Ausgabe, SI 3/2018, SI-Alpin
Rabattschlacht im Schnee
Rabattschlacht im Schnee
Sinkende Besucherzahlen und hohe Investitionen in neue, moderne Technik zwingen die Schweizer Skigebiete, kreativ zu werden. Tiefstpreise oder Kooperationen sind die Folge.

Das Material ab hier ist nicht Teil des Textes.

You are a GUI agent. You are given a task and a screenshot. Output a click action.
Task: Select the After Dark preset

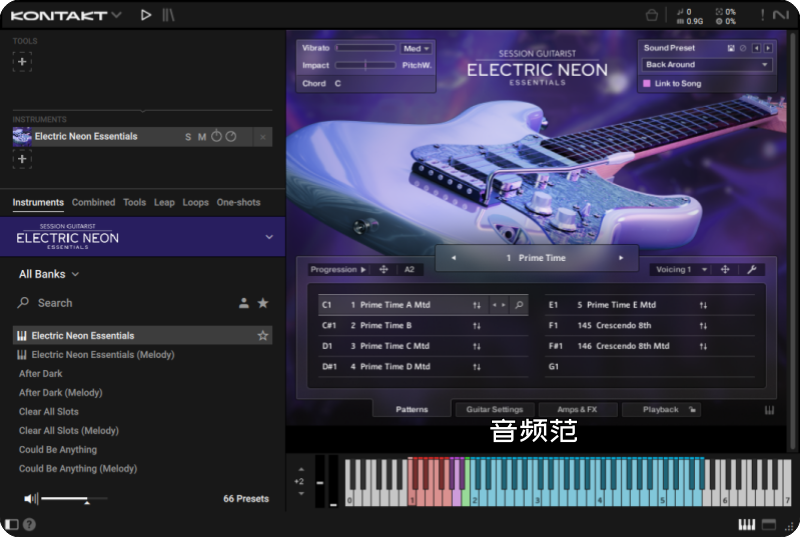tap(41, 374)
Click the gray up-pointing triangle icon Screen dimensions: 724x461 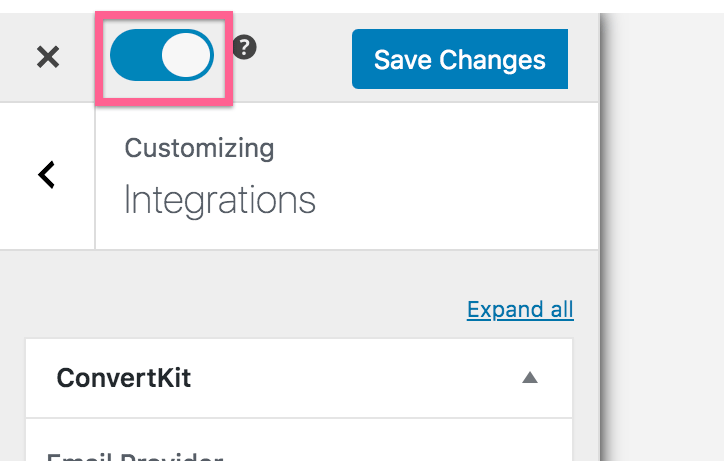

Vor einem Jahr stellte das Skigebiet Saas-Fee eine revolutionäre Idee vor: die Saisonkarte zum Preis von 222 Franken – statt 1.050 Franken. Auch andere Skigebiete sind nachgezogen. Selbst kleinere Skigebiete machen bei der Rabattschlacht mit. Sinkende Besucherzahlen und hohe Investitionen in neue, moderne Technik zwingen die Schweizer Skigebiete, kreativ zu werden. Tiefstpreise oder Kooperationen sind die Folge. Laut Jürg Stettler, Leiter des Instituts für Tourismuswirtschaft an der Hochschule Luzern, zeigen die Aktionen, dass die Skigebiete auf die Herausforderungen der vergangenen Jahre reagieren. Der erstarkte Franken schmerzte die Branche vielerorts. Gerade ausländische Gäste aus den Euroländern fehlten vermehrt.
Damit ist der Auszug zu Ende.